VANCOUVER – British Columbia’s approach to treating addiction amounts to “a series of disconnected silos” that in some instances increases the likelihood someone will overdose, says the province’s chief medical officer.
Perry Kendall said a patient who goes through withdrawal and returns to the community without proper support and then relapses is seven times more likely to overdose than if they had remained on illegal drugs. This is because of the speed with which the body loses its tolerance to opioids, he added.
“People say the system is broken, but that’s a misstatement because it implies there was a system,” said Kendall, speaking at a Canadian Mental Health Association conference in Vancouver on Wednesday.
“A system is defined as a series of interlinked parts that function to make a whole.”
Kendall has been at the forefront of an opioid crisis that claimed 922 lives in BC last year alone. The updated death toll is higher than the 914 fatal overdoses initially reported.
Last April, Kendall declared a state of emergency in order to raise public awareness around a sharp spike in overdose deaths, and to open lines of communication between the different public bodies dealing with the public-health emergency.
Paul Farnan, an addictions-medicine specialist who also spoke at the conference Wednesday, said the BC system would benefit from better co-ordination in shepherding patients through the various stages of what should be a long-term approach to treatment.
“When you stand back and look at it, you say, ‘Well, this is totally disjointed.
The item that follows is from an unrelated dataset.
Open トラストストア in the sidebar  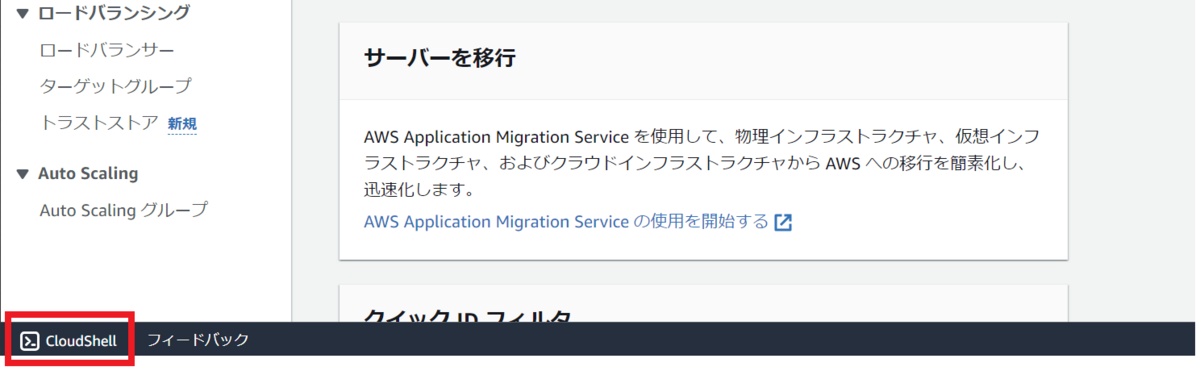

I can’t get a person into detox.’ And then the detox people are just trying to get them out for the next people,” Farnan said. “So nobody is really co-ordinating the next step.”
He commended those who work in detox, describing them as swamped and overwhelmed, but said it is “ill-advised” to invest in helping people go through withdrawal without providing funding for those crucial, later stages of support.
Farnan also lamented the stigma around addiction, saying he dislikes the myth that detox is a cure for a “dirty addict,” as opposed to the first phase in treating a chronic illness.
“The public has this idea that you dip people in the spin cycle of a detox or a rehab (and) they’re all better,” he said. “They’re not better. They’re just on the start of a very long journey.”
Provincial data shows that, beginning in 2003, BC saw about 200 fatal overdoses a year until about 2011, when the death count began to rise.
In 2016, the deadliest year to date, the jump in fatal overdoses declined slowly between March and November before surging in December, when a record-setting 142 people died. The chief medical officer attributed that spike to the arrival of carfentanil, a synthetic opioid he said is 100 times more powerful than fentanyl.
The provincial coroners’ office said the proportion of overdoses in BC where fentanyl was detected increased from five per cent in 2012 to 62 per cent in 2016. Four out of every five people dying from opioid overdoses in B.C. are young men and the highest-risk days are Saturday and Sunday.